** start **
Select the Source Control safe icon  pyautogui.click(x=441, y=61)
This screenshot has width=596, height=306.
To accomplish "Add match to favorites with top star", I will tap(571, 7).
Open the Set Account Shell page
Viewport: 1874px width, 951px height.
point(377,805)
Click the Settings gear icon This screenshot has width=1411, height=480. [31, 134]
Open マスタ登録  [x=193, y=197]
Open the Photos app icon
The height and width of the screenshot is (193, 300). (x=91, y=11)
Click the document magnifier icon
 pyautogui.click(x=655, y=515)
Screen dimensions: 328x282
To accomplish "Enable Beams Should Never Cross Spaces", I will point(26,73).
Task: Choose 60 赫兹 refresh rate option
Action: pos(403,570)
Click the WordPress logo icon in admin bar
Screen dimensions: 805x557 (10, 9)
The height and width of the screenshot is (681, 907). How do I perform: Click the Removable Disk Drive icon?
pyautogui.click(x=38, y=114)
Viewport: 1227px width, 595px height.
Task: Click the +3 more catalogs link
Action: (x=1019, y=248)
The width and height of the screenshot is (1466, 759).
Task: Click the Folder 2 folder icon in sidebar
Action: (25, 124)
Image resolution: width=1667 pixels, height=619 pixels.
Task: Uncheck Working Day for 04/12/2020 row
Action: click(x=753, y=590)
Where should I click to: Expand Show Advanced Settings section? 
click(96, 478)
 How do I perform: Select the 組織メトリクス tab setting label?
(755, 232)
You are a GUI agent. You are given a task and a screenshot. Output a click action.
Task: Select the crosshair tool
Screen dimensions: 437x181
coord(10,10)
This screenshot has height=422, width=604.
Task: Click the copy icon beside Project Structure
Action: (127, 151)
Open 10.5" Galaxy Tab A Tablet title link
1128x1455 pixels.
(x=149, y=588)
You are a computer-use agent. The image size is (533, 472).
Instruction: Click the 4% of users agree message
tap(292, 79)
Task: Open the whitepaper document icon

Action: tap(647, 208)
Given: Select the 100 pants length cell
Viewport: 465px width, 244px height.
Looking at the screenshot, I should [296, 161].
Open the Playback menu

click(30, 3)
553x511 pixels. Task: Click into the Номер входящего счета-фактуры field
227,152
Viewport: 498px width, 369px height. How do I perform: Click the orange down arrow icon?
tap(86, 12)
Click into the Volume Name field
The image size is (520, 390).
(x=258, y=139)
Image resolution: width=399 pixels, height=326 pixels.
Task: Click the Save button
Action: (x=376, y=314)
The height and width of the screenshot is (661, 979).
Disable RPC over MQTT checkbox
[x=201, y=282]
** end **
▸ Objective:
Count the lines in the rows above that contain the string "point", treating uppercase and lowercase as different. Reply with the number alone.

▸ Problem solution:
2